____ DOCUMENT SOURCE

Le « parti au service du peuple ma’ohi » en français, dirigé par Oscar Temaru, demande la réinscription depuis maintenant 35 ans. Oscar Temaru se déplace pour la première fois à l’ONU en 1978 pour demander l’arrêt des essais nucléaires dans le Pacifique. En 1986, il accompagne le FLNKS à l’ONU dans leur demande de réinscription de la Nouvelle-Calédonie. En 2006, la 37ème édition du Forum des îles du Pacifique qui se tient à Fidji concède à la Polynésie le statut de pays associé comme la Nouvelle-Calédonie. Oscar Temaru y plaide à nouveau l’indépendance de la Polynésie française. En 2010, il se déplace à Nouméa à l’occasion du Séminaire régional annuel pour le Pacifique du Comité spécial de la décolonisation auprès des Nations unies, où il se présente comme « représentant du peuple ma’ohi ». Sans pouvoir encore s’y exprimer directement, les indépendantistes calédoniens organiseront une rencontre par l’entremise d’un repas au Sénat coutumier.

 

Le 18 août 2011, l’Assemblée de Polynésie vote par 30 voix la résolution demandant la réinscription de la Polynésie sur la liste de l’ONU des pays à décoloniser.

 

Cette résolution raisonnable, qui demande une évolution institutionnelle concertée avec la France, est disponible ici : Resolution assemblee PF 2011-2

 

Les représentants des groupes autonomistes estimant que la résolution contestée « doit être regardée comme un acte administratif »,  demandent son annulation devant le tribunal administratif de Papeete, l’Assemblée de Polynésie n’ayant aucune compétence pour demander l’indépendance du pays. Le rapporteur public objectera que la résolution litigieuse « ne revêt qu’une portée politique qui présente le caractère de vœu », puisqu’elle se contente de demander « au président de la République de bien vouloir communiquer leur demande au secrétariat général des Nations Unies », et à ce dernier de « bien vouloir inscrire cette demande de réinscription de la Polynésie française sur la liste des territoires non autonomes à décoloniser à l’ordre du jour d’une prochaine Assemblée générale ».  Ce vœu ne « constitue pas un acte faisant grief » et n’est donc « pas susceptible de faire l’objet d’un recours devant le juge » conclura prudemment le président du tribunal administratif dans son ordonnance d’irrecevabilité le 9 février 2012.

________
____ CONTENU DES DONNÉES

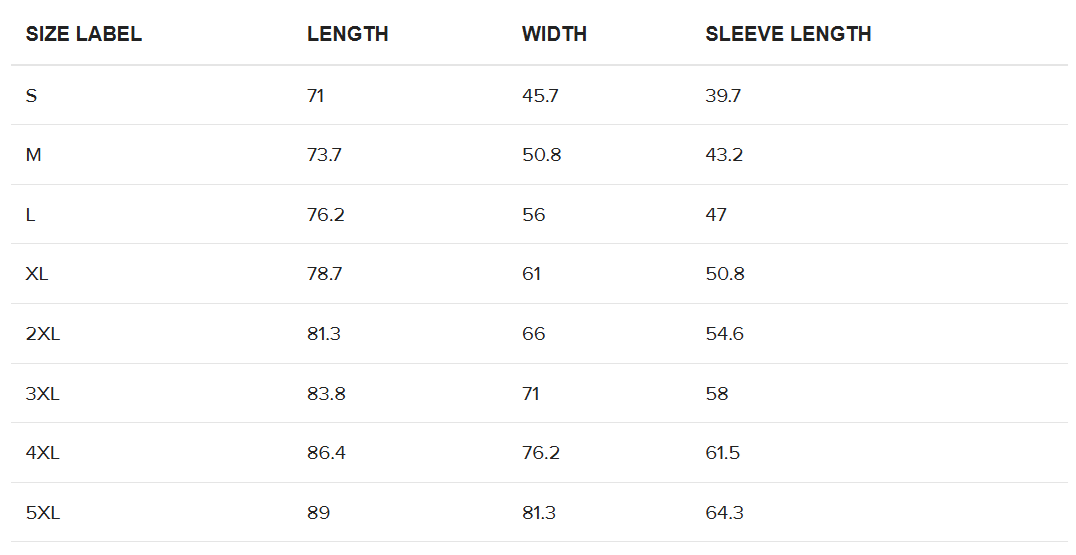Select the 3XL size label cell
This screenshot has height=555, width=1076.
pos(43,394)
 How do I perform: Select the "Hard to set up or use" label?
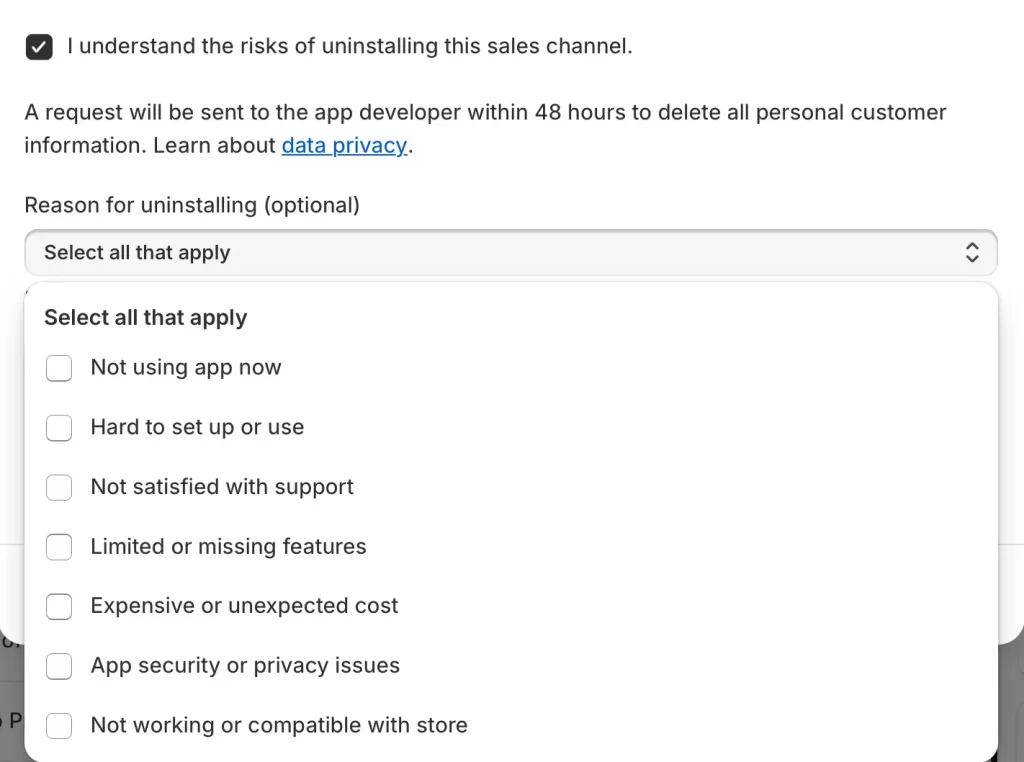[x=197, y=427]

________
____ CONTENU DES DONNÉES

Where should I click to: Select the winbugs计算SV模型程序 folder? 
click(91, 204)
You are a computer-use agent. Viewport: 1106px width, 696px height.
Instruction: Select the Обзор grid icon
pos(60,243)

________

• TÂCHES ET EXERCICES
1. Répondez à ces questions sur le texte consacré à la réinscription de la Polynésie française :
(a) En quelle année Oscar Temaru se rend-il pour la première fois à l'ONU ?
(b) Par combien de voix l'Assemblée de Polynésie vote-t-elle la résolution du 18 août 2011 ?
(c) À quelle date le président du tribunal administratif rend-il son ordonnance d'irrecevabilité ?
2. Rédigez la suite du texte sur la réinscription de la Polynésie française, à partir de sa dernière phrase.

• RÉPONSES ATTENDUES
1.
(a) En 1978.
(b) Par 30 voix.
(c) Le 9 février 2012.

2.
Le 2 septembre 2012, Fidji, Kiribati, la Micronésie, les Marshall, Nauru, les Salomon, le Timor oriental, Tonga, Tuvalu et le Vanuatu, réunis à Fidji, signent une résolution appuyant la réinscription. Le 6 août 2012, à l’issue de son synode, l’Église Protestante Ma’ohi appelle à la décolonisation de la Polynésie. Le 6 septembre 2012, le Comité central du Conseil œcuménique des Églises (COE) demande la réinscription de la Polynésie sur la liste de l’ONU.

 

Le 7 février 2013, les îles Salomon, Tuvalu et Nauru déposent la résolution sur la réinscription de la Polynésie sur la liste des territoires non autonomes au secrétariat général des Nations Unies. Le 27 mars 2013, le président de la Polynésie française, Oscar Temaru, adresse un courrier au président de la République : « Cher François », écrit-il de sa main, « j’en appelle à votre sagesse, pour que cesse l’obstruction sur ce dossier et qu’ensemble, nous puissions faire de la résolution A67L56 une réussite commune plutôt qu’un sujet de discorde ». François Hollande paraît confirmer à cette occasion, après son déplacement à Mayotte pendant la campagne présidentielle, son faible sens de l’anticipation historique de l’Outre-mer français.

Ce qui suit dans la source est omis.